Redevance pour droit d’auteur

Redevances pour le droit d’auteur

Dans le droit d’auteur, entre l’usage personnel et le grand public, il y a la zone floue des associations et entreprises. Comment ça marche?

Suite à un sympathique courrier de Prolitteris demandant des renseignements à propos de notre entreprise, afin de déterminer le prix à payer pour notre redevance, j’ai découvert le monde des sociétés de gestion de droits d’auteur.

Principe de base

La loi suise sur le droit d’auteur gère l’usage des oeuvres en tous genres. Elle définit un certain nombre de cadre d’utilisations et de restriction.

  • D’une manière générale. C’est l’auteur d’une oeuvre qui a tous les droits sur son oeuvre et sa diffusion jusqu’à 70 ans après sa mort.
  • La principale restriction est l’utilisation à des fins privées (art 19).
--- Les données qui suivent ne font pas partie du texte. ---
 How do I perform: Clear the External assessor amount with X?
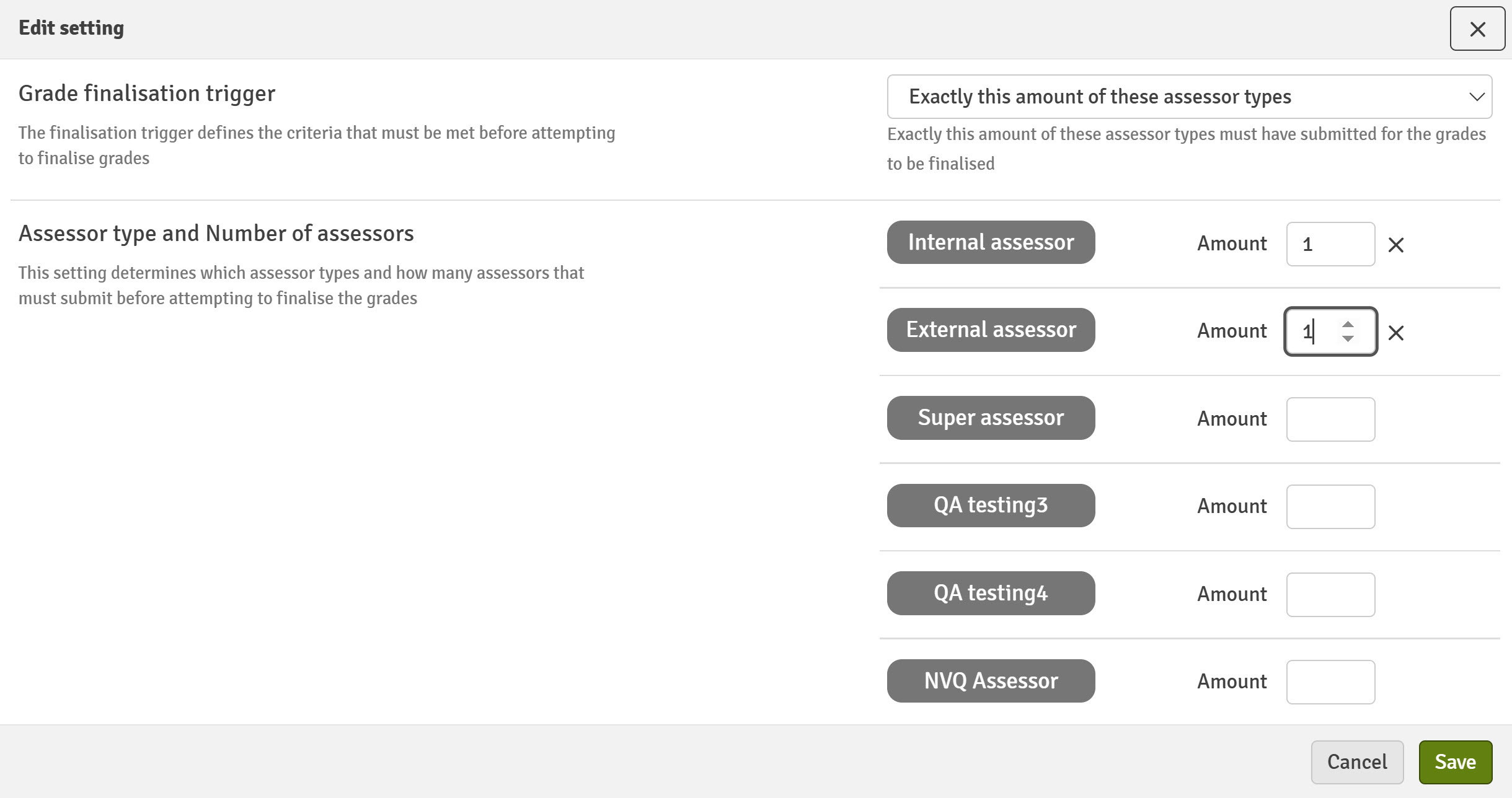1395,333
Avec la famille ou les amis proches, on a le droit de tout faire.
  • Dans le cadre d’un enseignant et de ses élèves ainsi que dans une entreprise à des fins d’information interne. On a le droit de tout faire, mais il y a des restrictions à la restriction !  La principale dit en langage simple: « si un exemplaire d’oeuvre est sur le marché. Il faut l’acheter… sinon tu peux copier. » Cependant la création d’extrait reste possible.
  • L’art 20 LDA nous dit qu’une personne qui fait un copie privée dans le cadre d’une classe ou d’une entreprise est tenue de verser une rémunération à l’auteur. Mais il n’a droit à rémunération qu’au travers d’une société de gestion.
  • L’art 35 LDA nous dit que l’artiste à droit à rémunération pour des phonogrammes et vidéogrammes de son oeuvre que l’on diffuserait. Mais il n’a droit à rémunération qu’au travers d’une société de gestion.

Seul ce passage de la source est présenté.